===== The data =====

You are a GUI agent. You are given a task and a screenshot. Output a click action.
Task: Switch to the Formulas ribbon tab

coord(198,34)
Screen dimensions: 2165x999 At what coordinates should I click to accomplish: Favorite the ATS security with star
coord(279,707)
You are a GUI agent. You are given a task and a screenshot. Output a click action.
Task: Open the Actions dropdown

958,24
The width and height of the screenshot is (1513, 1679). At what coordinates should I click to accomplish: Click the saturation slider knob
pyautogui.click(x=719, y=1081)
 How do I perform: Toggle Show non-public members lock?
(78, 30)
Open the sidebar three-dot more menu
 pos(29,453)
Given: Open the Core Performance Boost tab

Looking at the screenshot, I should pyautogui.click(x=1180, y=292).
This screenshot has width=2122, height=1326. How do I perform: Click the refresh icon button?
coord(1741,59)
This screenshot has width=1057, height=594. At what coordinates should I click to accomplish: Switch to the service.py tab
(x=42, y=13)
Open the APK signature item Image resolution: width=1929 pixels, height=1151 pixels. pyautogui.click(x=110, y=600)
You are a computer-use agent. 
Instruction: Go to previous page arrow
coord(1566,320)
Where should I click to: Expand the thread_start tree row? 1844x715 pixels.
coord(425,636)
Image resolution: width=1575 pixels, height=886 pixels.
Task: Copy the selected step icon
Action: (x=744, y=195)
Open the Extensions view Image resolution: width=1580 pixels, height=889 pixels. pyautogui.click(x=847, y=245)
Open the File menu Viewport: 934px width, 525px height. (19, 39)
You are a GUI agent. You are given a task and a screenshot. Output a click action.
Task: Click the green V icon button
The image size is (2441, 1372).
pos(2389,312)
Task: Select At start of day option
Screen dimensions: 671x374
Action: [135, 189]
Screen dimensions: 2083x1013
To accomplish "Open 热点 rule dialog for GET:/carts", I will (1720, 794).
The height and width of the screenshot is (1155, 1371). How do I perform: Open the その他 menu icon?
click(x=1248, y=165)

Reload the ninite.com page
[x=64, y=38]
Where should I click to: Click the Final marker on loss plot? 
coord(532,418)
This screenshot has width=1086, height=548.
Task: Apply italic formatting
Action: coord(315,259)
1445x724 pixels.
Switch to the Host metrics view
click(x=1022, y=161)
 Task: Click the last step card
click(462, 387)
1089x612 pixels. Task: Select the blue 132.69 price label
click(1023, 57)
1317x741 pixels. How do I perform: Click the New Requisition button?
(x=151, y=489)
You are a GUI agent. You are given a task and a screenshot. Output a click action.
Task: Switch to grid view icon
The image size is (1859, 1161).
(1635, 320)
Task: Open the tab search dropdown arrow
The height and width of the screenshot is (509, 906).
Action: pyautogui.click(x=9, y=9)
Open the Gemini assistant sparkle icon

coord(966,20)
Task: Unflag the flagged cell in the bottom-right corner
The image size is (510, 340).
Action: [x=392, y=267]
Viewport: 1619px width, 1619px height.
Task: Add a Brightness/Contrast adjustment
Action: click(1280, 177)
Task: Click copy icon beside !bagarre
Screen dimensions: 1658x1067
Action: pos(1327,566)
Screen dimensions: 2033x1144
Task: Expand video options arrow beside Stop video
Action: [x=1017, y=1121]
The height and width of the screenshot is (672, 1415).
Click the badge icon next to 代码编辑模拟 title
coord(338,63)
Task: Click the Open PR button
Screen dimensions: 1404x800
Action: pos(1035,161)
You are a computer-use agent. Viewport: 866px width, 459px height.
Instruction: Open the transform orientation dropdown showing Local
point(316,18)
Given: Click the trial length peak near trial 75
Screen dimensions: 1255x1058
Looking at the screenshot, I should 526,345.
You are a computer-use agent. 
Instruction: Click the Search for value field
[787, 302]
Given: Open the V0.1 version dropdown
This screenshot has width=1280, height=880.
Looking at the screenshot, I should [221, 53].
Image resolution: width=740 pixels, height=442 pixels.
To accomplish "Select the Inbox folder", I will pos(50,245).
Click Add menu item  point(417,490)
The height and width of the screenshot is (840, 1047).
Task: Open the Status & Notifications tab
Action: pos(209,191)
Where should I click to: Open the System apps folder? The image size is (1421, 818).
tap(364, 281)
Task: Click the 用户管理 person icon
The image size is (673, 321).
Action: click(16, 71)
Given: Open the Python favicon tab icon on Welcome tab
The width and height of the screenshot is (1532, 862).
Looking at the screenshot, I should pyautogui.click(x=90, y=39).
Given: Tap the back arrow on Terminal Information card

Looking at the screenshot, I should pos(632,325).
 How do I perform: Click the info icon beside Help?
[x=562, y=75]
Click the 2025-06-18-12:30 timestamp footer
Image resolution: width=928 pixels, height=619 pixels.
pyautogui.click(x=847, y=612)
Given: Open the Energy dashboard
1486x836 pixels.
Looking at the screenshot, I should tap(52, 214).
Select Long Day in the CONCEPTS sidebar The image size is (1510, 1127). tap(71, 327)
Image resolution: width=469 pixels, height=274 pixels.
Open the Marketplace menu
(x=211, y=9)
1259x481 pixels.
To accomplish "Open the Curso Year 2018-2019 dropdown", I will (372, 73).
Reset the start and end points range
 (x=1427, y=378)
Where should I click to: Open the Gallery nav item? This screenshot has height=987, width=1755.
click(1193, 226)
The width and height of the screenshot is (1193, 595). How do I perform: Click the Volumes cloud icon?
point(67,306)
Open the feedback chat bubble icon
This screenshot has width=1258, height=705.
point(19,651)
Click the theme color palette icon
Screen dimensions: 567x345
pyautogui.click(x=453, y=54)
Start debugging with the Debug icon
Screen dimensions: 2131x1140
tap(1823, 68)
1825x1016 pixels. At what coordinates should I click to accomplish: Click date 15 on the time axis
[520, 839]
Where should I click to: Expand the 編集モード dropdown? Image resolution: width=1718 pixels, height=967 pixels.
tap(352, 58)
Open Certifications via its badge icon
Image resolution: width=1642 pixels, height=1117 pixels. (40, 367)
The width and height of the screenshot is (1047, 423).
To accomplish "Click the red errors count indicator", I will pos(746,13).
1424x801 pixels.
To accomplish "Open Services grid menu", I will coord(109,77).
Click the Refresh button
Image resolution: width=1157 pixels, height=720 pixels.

=====

*What you will do*.
Return word for word the lines above from the line with "The image size is (2441, 1372)." to the line with "1445x724 pixels.", including both and leaving out all others.

*Solution to this task*.
The image size is (2441, 1372).
pos(2389,312)
Task: Select At start of day option
Screen dimensions: 671x374
Action: [135, 189]
Screen dimensions: 2083x1013
To accomplish "Open 热点 rule dialog for GET:/carts", I will (1720, 794).
The height and width of the screenshot is (1155, 1371). How do I perform: Open the その他 menu icon?
click(x=1248, y=165)

Reload the ninite.com page
[x=64, y=38]
Where should I click to: Click the Final marker on loss plot? 
coord(532,418)
This screenshot has width=1086, height=548.
Task: Apply italic formatting
Action: coord(315,259)
1445x724 pixels.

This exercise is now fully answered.